WORK INSTRUCTION:
Replicate the data exactly, every line included.

[Collected data entries]
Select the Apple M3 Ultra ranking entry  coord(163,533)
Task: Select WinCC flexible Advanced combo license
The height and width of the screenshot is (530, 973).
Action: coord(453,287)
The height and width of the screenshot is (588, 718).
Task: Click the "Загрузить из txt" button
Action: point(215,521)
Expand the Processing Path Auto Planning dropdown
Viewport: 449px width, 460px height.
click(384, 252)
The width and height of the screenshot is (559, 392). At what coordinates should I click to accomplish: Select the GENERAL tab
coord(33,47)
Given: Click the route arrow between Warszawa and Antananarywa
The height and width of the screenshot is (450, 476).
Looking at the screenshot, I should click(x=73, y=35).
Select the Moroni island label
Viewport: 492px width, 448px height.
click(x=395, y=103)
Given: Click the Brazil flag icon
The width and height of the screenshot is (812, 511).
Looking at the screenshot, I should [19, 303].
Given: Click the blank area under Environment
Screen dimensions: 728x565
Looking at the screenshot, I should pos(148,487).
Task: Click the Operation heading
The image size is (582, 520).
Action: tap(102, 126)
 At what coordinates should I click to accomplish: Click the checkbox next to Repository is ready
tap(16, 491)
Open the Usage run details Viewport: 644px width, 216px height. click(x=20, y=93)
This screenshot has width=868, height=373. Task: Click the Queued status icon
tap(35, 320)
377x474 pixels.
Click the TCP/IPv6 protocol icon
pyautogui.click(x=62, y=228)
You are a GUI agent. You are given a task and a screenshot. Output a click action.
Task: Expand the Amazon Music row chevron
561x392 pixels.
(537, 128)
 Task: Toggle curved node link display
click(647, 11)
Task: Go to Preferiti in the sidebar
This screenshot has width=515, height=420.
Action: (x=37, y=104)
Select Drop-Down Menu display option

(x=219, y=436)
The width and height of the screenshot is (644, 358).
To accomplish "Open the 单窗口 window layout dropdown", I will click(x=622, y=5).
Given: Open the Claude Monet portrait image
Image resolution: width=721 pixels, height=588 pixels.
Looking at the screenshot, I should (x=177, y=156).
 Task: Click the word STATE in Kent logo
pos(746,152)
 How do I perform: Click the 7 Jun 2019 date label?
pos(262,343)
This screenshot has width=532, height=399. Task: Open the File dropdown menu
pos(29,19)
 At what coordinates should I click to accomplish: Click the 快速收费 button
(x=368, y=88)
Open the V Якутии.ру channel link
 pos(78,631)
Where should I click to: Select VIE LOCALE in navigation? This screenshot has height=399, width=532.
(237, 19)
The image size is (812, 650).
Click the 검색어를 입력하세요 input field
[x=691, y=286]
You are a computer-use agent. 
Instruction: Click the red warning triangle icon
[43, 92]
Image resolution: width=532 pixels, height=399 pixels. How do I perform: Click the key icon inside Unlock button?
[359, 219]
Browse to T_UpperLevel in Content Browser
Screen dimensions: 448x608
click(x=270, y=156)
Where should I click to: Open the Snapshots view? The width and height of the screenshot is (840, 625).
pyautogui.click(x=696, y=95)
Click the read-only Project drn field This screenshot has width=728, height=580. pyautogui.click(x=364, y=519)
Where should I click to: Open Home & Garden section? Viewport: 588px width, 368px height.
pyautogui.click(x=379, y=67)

RESPONSE TO THE TASK:
Select the Apple M3 Ultra ranking entry  coord(163,533)
Task: Select WinCC flexible Advanced combo license
The height and width of the screenshot is (530, 973).
Action: coord(453,287)
The height and width of the screenshot is (588, 718).
Task: Click the "Загрузить из txt" button
Action: point(215,521)
Expand the Processing Path Auto Planning dropdown
Viewport: 449px width, 460px height.
click(384, 252)
The width and height of the screenshot is (559, 392). At what coordinates should I click to accomplish: Select the GENERAL tab
coord(33,47)
Given: Click the route arrow between Warszawa and Antananarywa
The height and width of the screenshot is (450, 476).
Looking at the screenshot, I should click(x=73, y=35).
Select the Moroni island label
Viewport: 492px width, 448px height.
click(x=395, y=103)
Given: Click the Brazil flag icon
The width and height of the screenshot is (812, 511).
Looking at the screenshot, I should [19, 303].
Given: Click the blank area under Environment
Screen dimensions: 728x565
Looking at the screenshot, I should pos(148,487).
Task: Click the Operation heading
The image size is (582, 520).
Action: tap(102, 126)
 At what coordinates should I click to accomplish: Click the checkbox next to Repository is ready
tap(16, 491)
Open the Usage run details Viewport: 644px width, 216px height. click(x=20, y=93)
This screenshot has width=868, height=373. Task: Click the Queued status icon
tap(35, 320)
377x474 pixels.
Click the TCP/IPv6 protocol icon
pyautogui.click(x=62, y=228)
You are a GUI agent. You are given a task and a screenshot. Output a click action.
Task: Expand the Amazon Music row chevron
561x392 pixels.
(537, 128)
 Task: Toggle curved node link display
click(647, 11)
Task: Go to Preferiti in the sidebar
This screenshot has width=515, height=420.
Action: (x=37, y=104)
Select Drop-Down Menu display option

(x=219, y=436)
The width and height of the screenshot is (644, 358).
To accomplish "Open the 单窗口 window layout dropdown", I will click(x=622, y=5).
Given: Open the Claude Monet portrait image
Image resolution: width=721 pixels, height=588 pixels.
Looking at the screenshot, I should (x=177, y=156).
 Task: Click the word STATE in Kent logo
pos(746,152)
 How do I perform: Click the 7 Jun 2019 date label?
pos(262,343)
This screenshot has width=532, height=399. Task: Open the File dropdown menu
pos(29,19)
 At what coordinates should I click to accomplish: Click the 快速收费 button
(x=368, y=88)
Open the V Якутии.ру channel link
 pos(78,631)
Where should I click to: Select VIE LOCALE in navigation? This screenshot has height=399, width=532.
(237, 19)
The image size is (812, 650).
Click the 검색어를 입력하세요 input field
[x=691, y=286]
You are a computer-use agent. 
Instruction: Click the red warning triangle icon
[43, 92]
Image resolution: width=532 pixels, height=399 pixels. How do I perform: Click the key icon inside Unlock button?
[359, 219]
Browse to T_UpperLevel in Content Browser
Screen dimensions: 448x608
click(x=270, y=156)
Where should I click to: Open the Snapshots view? The width and height of the screenshot is (840, 625).
pyautogui.click(x=696, y=95)
Click the read-only Project drn field This screenshot has width=728, height=580. pyautogui.click(x=364, y=519)
Where should I click to: Open Home & Garden section? Viewport: 588px width, 368px height.
pyautogui.click(x=379, y=67)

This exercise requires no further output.